Delegates casting their minds back to its release in 1978 might recall Surrey's most celebrated skinheads as unlikely poster boys for third-term New Labour. They might even consider them suitable candidates for one of Mr Blair's controversial Asbos - a theme to which he was to return with some aplomb during his conference speech.

After all, only last month, Jimmy Pursey, the band's snake-hipped front man, now aged 50, was dragged off his former punk sparring partner John Lydon (aka Rotten) by armed police during a brawl outside the United States embassy in London.

Back at the height of punk, in the dying days of the Callaghan government, Sham 69 were hailed as the true successors to the Sex Pistols. Their flurry of punchy, frenetic hits between 1977 and 1980 included "Borstal Breakout", "Hurry Up Harry" and "Hersham Boys" and espoused the timeless virtues of going down the pub, getting in a fight and getting a girl.

It is a philosophy skilfully encapsulated in the B-side to "Kids", which reached number nine in the singles charts. In "Sunday Morning Nightmare", Pursey bemoans the lot of a young man on the eve of the Thatcher era. "I've been drinking too many pints of lager, I've been getting into too many bleedin' fights, I came home with sick all down me trousers, I've got lovebites all around me neck," he sang. It is enough to give Mr Blair and the Home Secretary, Charles Clarke, collective nightmares.

In his conference speech, the Prime Minister - whose university band Ugly Rumours was the kind of long-haired college group punk was reacting against - was ruminating on just such "anti-social behaviour". It was caused, he said, by the "loosening of the bonds of cohesion".

According to Pursey yesterday, Sham and their ilk were not guilty of helping to cut those ties.

Pursey, who admitted to being surprised at the reprise of the 27-year-old hit, is a Blairite through and through. "I was bowled over. When the man from the BBC commented that he was taken aback by it, it was like the moment when Thatcher resigned and everyone said they couldn't believe it."
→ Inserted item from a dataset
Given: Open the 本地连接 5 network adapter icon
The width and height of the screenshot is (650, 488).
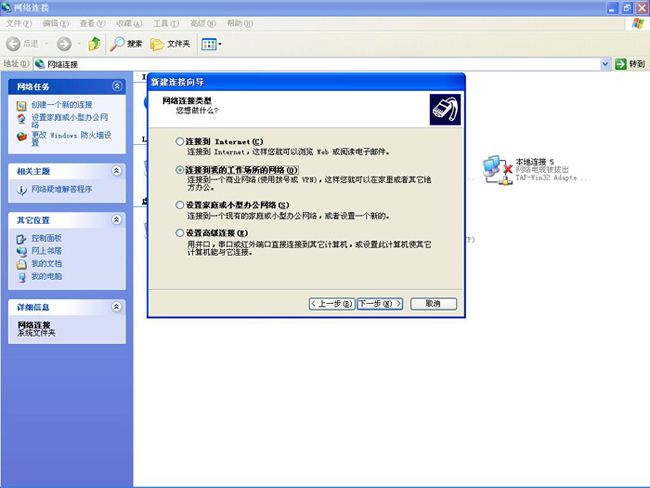Looking at the screenshot, I should coord(495,165).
Pursey said the message behind the song was critical for the country at the moment. "We have got to unite Brown and Blair together. He could be one of the best prime ministers this country has ever produced," said the singer who once appeared on Top of the Pops holding a plastic water pistol to his head.

But there were still aspects of Britain that rankled. Sylvia Hardy, he said, should not have been jailed for not paying a portion of her council tax. And the country had become "too much of a grammar school, Middle England thing". "'If the Kids are United' has the right message. This isn't the best place in the world, but it isn't the worst place either. The only way to change things is through education."
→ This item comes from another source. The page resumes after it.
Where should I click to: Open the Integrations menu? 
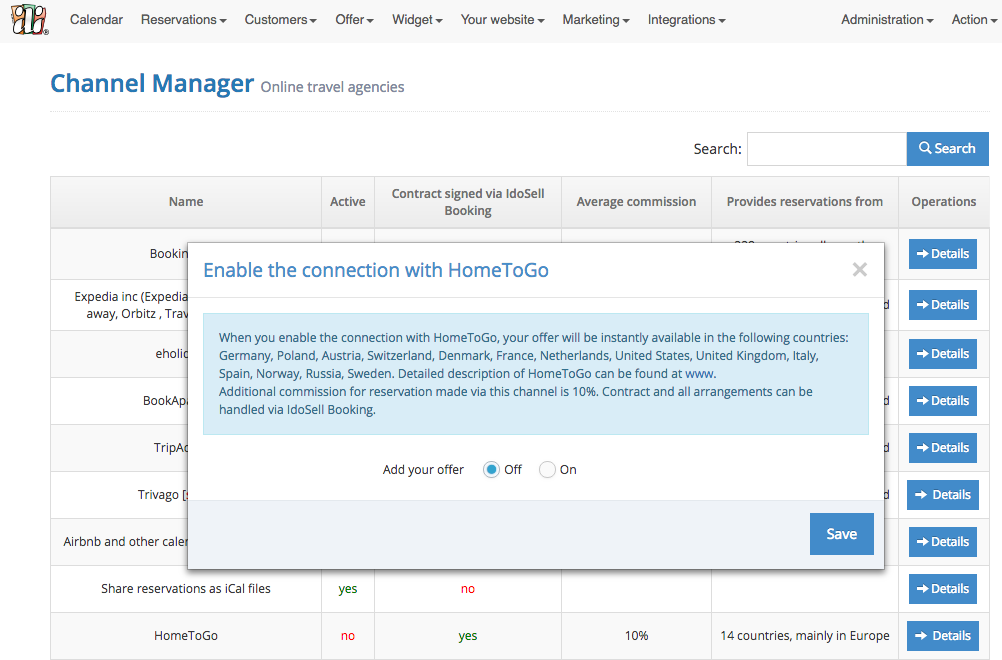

But the Labour Government - and Mr Blair and Mr Brown in particular - could do well to learn some other lessons from Sham 69. The band members got together at the tender age of 17, and despite having not troubled the charts in nearly three decades, the old school friends remain firmly together. They will be performing at the Rock Café at Stourbridge in the West Midlands on Friday.

Who said punk was dead?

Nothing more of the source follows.